WHAT YOU NEED TO DO
Your answer must repeat the full listing, line for line.

RECORD SET
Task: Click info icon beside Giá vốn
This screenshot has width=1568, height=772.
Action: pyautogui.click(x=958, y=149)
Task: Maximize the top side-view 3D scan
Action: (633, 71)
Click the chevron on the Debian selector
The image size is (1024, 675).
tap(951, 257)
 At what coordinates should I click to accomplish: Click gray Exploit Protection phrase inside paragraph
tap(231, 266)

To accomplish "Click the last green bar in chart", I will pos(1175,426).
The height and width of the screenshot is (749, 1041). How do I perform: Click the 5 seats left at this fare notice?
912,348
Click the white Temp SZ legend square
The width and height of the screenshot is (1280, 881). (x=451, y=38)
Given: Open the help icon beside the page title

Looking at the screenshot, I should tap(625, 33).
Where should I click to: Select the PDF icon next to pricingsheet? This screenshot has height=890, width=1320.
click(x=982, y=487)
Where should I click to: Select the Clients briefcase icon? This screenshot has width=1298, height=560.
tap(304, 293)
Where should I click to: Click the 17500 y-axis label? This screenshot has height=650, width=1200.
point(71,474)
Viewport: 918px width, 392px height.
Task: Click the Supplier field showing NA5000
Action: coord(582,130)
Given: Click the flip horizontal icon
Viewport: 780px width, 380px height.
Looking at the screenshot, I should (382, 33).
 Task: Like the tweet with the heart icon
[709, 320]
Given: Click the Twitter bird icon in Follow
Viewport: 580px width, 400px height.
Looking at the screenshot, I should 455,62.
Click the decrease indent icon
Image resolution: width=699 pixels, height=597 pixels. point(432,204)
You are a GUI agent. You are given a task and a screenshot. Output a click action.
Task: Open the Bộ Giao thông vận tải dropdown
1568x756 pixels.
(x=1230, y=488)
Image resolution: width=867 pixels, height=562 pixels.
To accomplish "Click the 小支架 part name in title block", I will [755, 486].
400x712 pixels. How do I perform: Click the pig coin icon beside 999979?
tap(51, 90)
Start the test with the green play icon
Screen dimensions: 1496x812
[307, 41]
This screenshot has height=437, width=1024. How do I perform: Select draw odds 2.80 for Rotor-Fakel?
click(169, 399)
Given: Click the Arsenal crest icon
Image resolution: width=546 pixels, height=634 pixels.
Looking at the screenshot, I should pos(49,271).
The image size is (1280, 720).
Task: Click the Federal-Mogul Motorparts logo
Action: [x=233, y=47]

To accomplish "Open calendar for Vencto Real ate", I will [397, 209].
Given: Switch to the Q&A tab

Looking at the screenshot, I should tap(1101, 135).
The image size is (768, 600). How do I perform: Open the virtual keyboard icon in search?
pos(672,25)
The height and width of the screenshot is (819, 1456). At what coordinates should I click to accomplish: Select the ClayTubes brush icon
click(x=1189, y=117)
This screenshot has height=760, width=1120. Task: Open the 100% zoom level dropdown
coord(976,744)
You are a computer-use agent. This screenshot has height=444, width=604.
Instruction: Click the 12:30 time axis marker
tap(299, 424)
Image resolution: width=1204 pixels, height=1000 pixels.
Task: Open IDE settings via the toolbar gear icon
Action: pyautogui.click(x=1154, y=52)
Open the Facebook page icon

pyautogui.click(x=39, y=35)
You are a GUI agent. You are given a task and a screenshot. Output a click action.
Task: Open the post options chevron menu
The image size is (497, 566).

ANSWER BOX
Task: Click info icon beside Giá vốn
This screenshot has width=1568, height=772.
Action: pyautogui.click(x=958, y=149)
Task: Maximize the top side-view 3D scan
Action: (633, 71)
Click the chevron on the Debian selector
The image size is (1024, 675).
tap(951, 257)
 At what coordinates should I click to accomplish: Click gray Exploit Protection phrase inside paragraph
tap(231, 266)

To accomplish "Click the last green bar in chart", I will pos(1175,426).
The height and width of the screenshot is (749, 1041). How do I perform: Click the 5 seats left at this fare notice?
912,348
Click the white Temp SZ legend square
The width and height of the screenshot is (1280, 881). (x=451, y=38)
Given: Open the help icon beside the page title

Looking at the screenshot, I should tap(625, 33).
Where should I click to: Select the PDF icon next to pricingsheet? This screenshot has height=890, width=1320.
click(x=982, y=487)
Where should I click to: Select the Clients briefcase icon? This screenshot has width=1298, height=560.
tap(304, 293)
Where should I click to: Click the 17500 y-axis label? This screenshot has height=650, width=1200.
point(71,474)
Viewport: 918px width, 392px height.
Task: Click the Supplier field showing NA5000
Action: coord(582,130)
Given: Click the flip horizontal icon
Viewport: 780px width, 380px height.
Looking at the screenshot, I should (382, 33).
 Task: Like the tweet with the heart icon
[709, 320]
Given: Click the Twitter bird icon in Follow
Viewport: 580px width, 400px height.
Looking at the screenshot, I should 455,62.
Click the decrease indent icon
Image resolution: width=699 pixels, height=597 pixels. point(432,204)
You are a GUI agent. You are given a task and a screenshot. Output a click action.
Task: Open the Bộ Giao thông vận tải dropdown
1568x756 pixels.
(x=1230, y=488)
Image resolution: width=867 pixels, height=562 pixels.
To accomplish "Click the 小支架 part name in title block", I will [755, 486].
400x712 pixels. How do I perform: Click the pig coin icon beside 999979?
tap(51, 90)
Start the test with the green play icon
Screen dimensions: 1496x812
[307, 41]
This screenshot has height=437, width=1024. How do I perform: Select draw odds 2.80 for Rotor-Fakel?
click(169, 399)
Given: Click the Arsenal crest icon
Image resolution: width=546 pixels, height=634 pixels.
Looking at the screenshot, I should pos(49,271).
The image size is (1280, 720).
Task: Click the Federal-Mogul Motorparts logo
Action: [x=233, y=47]

To accomplish "Open calendar for Vencto Real ate", I will [397, 209].
Given: Switch to the Q&A tab

Looking at the screenshot, I should tap(1101, 135).
The image size is (768, 600). How do I perform: Open the virtual keyboard icon in search?
pos(672,25)
The height and width of the screenshot is (819, 1456). At what coordinates should I click to accomplish: Select the ClayTubes brush icon
click(x=1189, y=117)
This screenshot has height=760, width=1120. Task: Open the 100% zoom level dropdown
coord(976,744)
You are a computer-use agent. This screenshot has height=444, width=604.
Instruction: Click the 12:30 time axis marker
tap(299, 424)
Image resolution: width=1204 pixels, height=1000 pixels.
Task: Open IDE settings via the toolbar gear icon
Action: pyautogui.click(x=1154, y=52)
Open the Facebook page icon

pyautogui.click(x=39, y=35)
You are a GUI agent. You are given a task and a screenshot. Output a click action.
Task: Open the post options chevron menu
The image size is (497, 566).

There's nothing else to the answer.